* _Supplied entries_:
•••••
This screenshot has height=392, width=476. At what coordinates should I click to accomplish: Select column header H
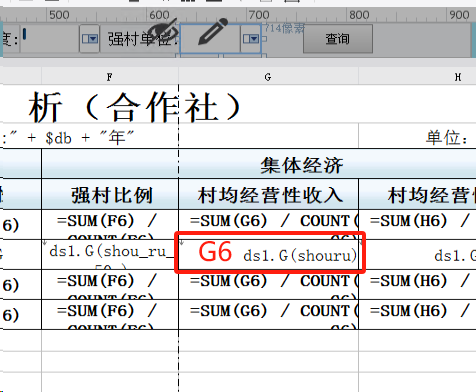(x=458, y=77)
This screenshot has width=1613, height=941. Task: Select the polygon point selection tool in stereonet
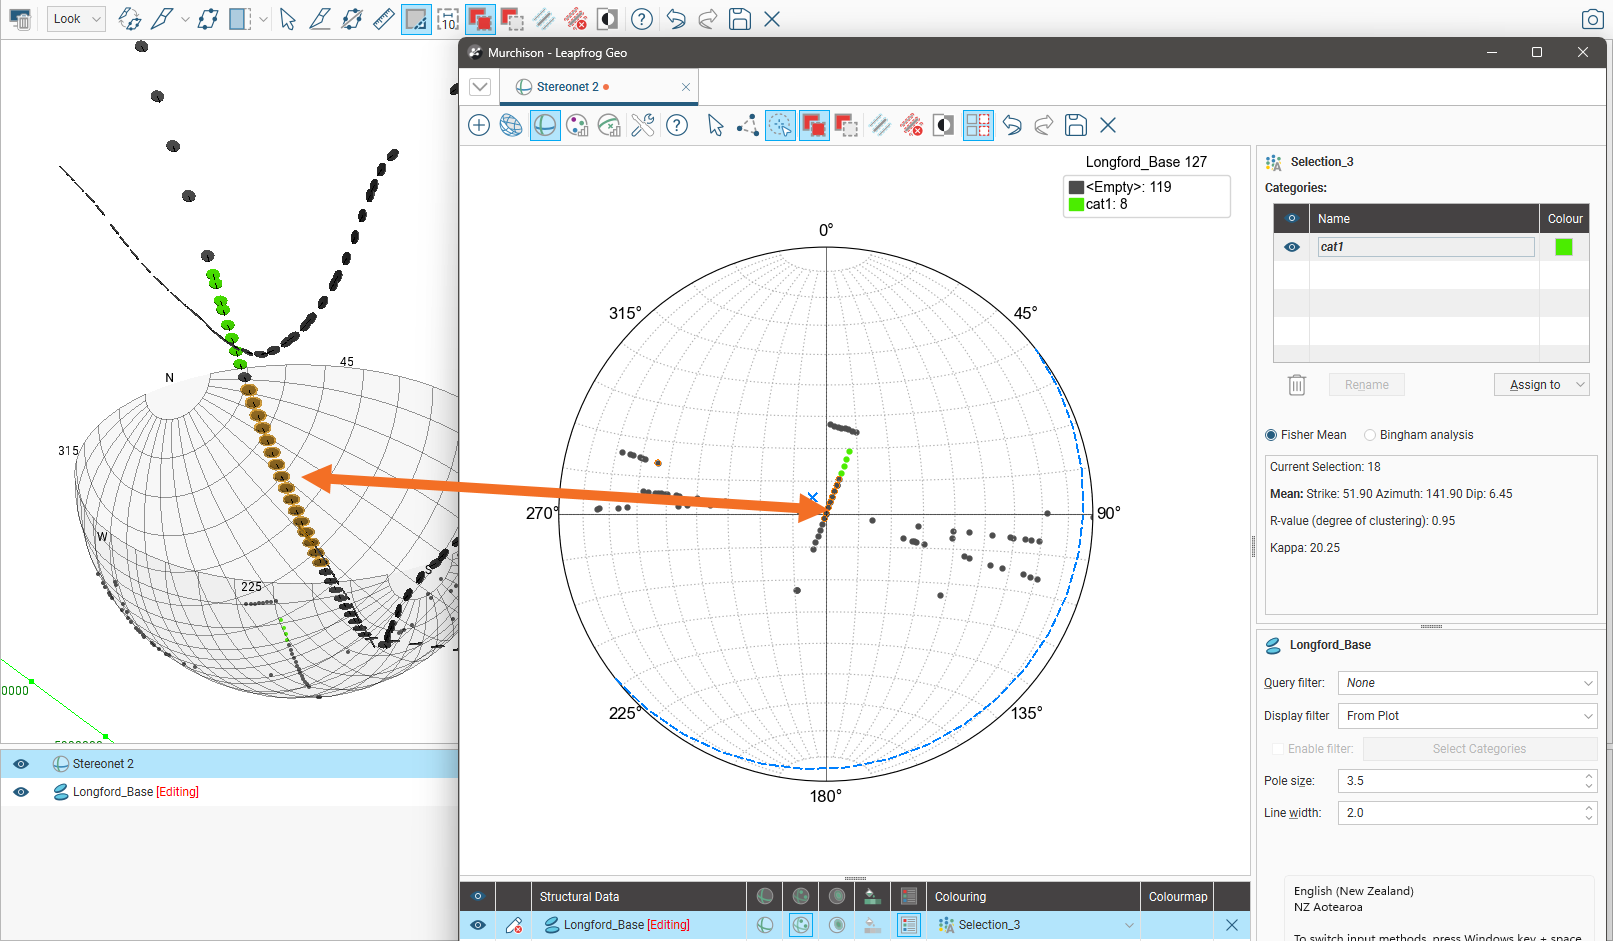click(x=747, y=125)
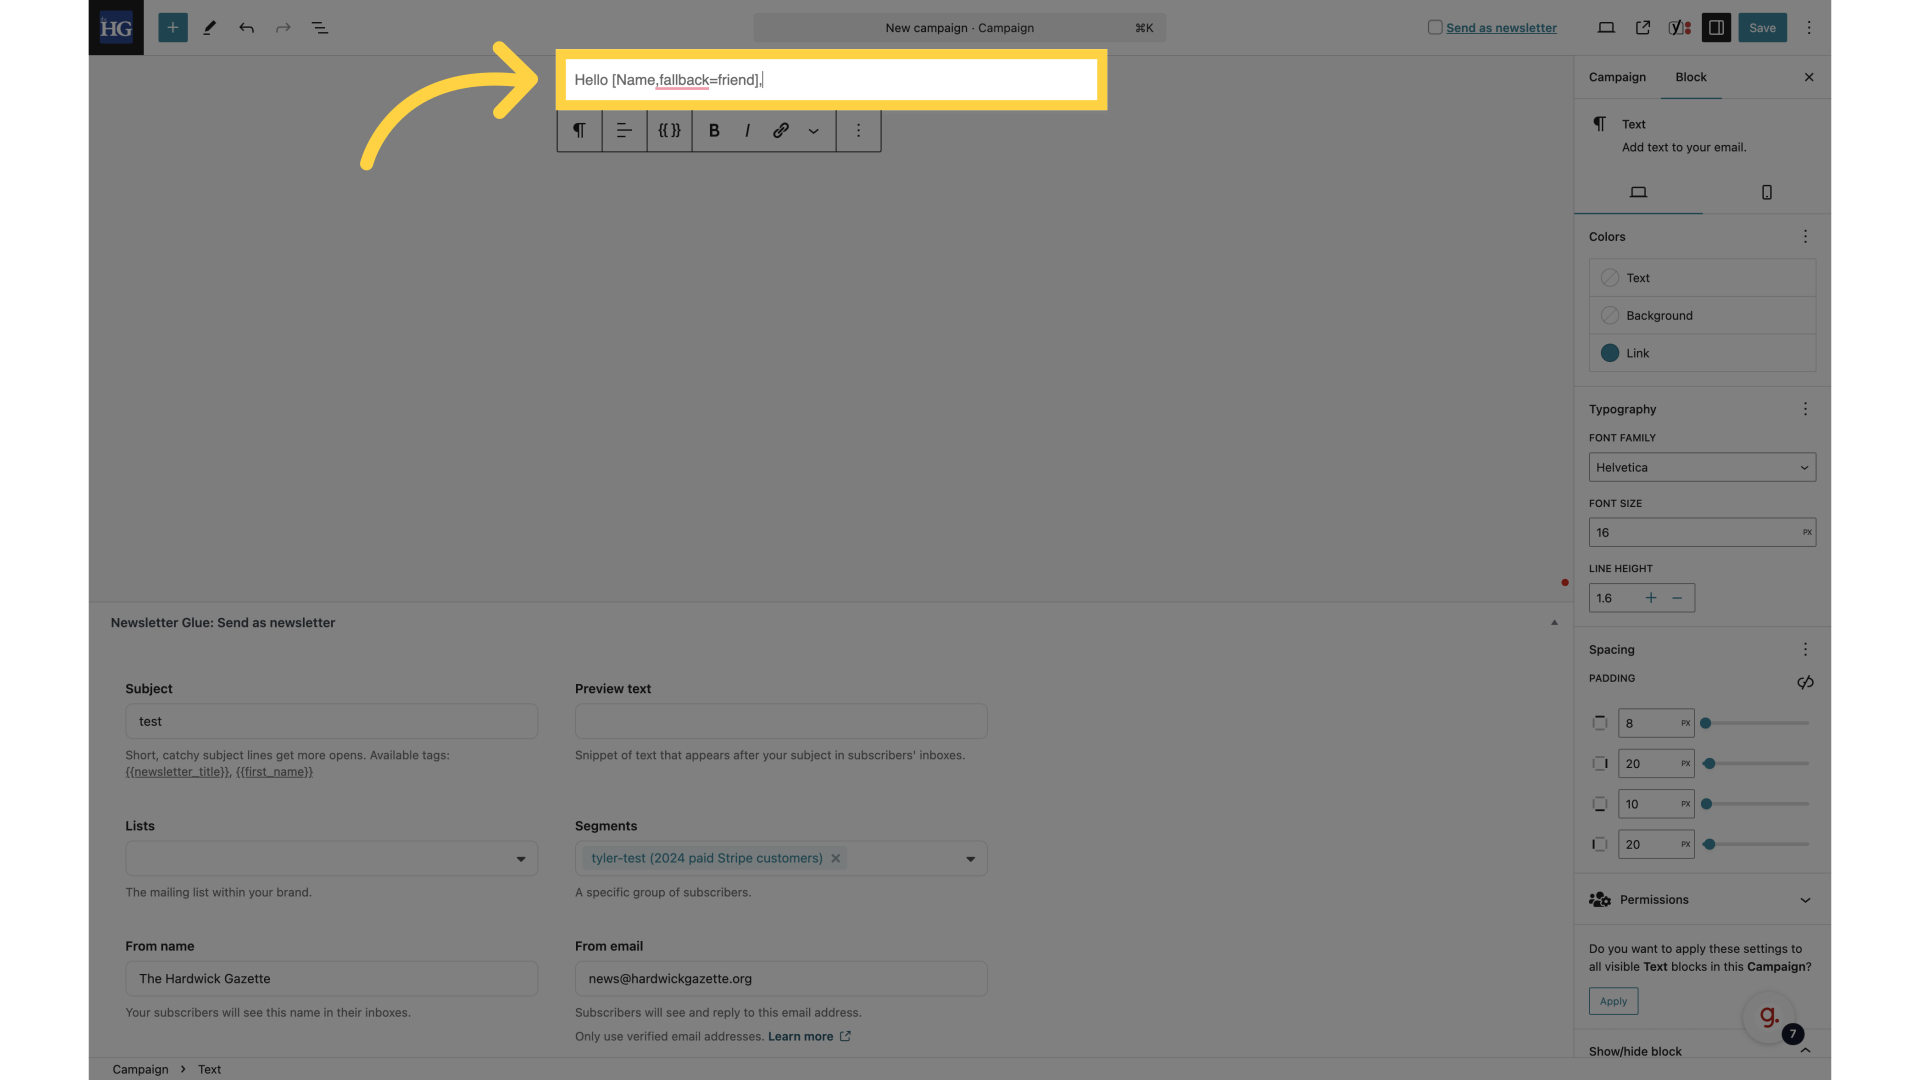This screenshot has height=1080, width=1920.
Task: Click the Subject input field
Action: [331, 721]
•••••
* _Directions_: Output only the lines from the one that contains "This screenshot has width=1613, height=941." to the end of the entries above, both end lines included, and drop the pictures.

* _Response_:
This screenshot has width=1613, height=941. Task: Select the polygon point selection tool in stereonet
click(x=747, y=125)
This screenshot has height=1080, width=1920.
Task: Click the Subject input field
Action: [331, 721]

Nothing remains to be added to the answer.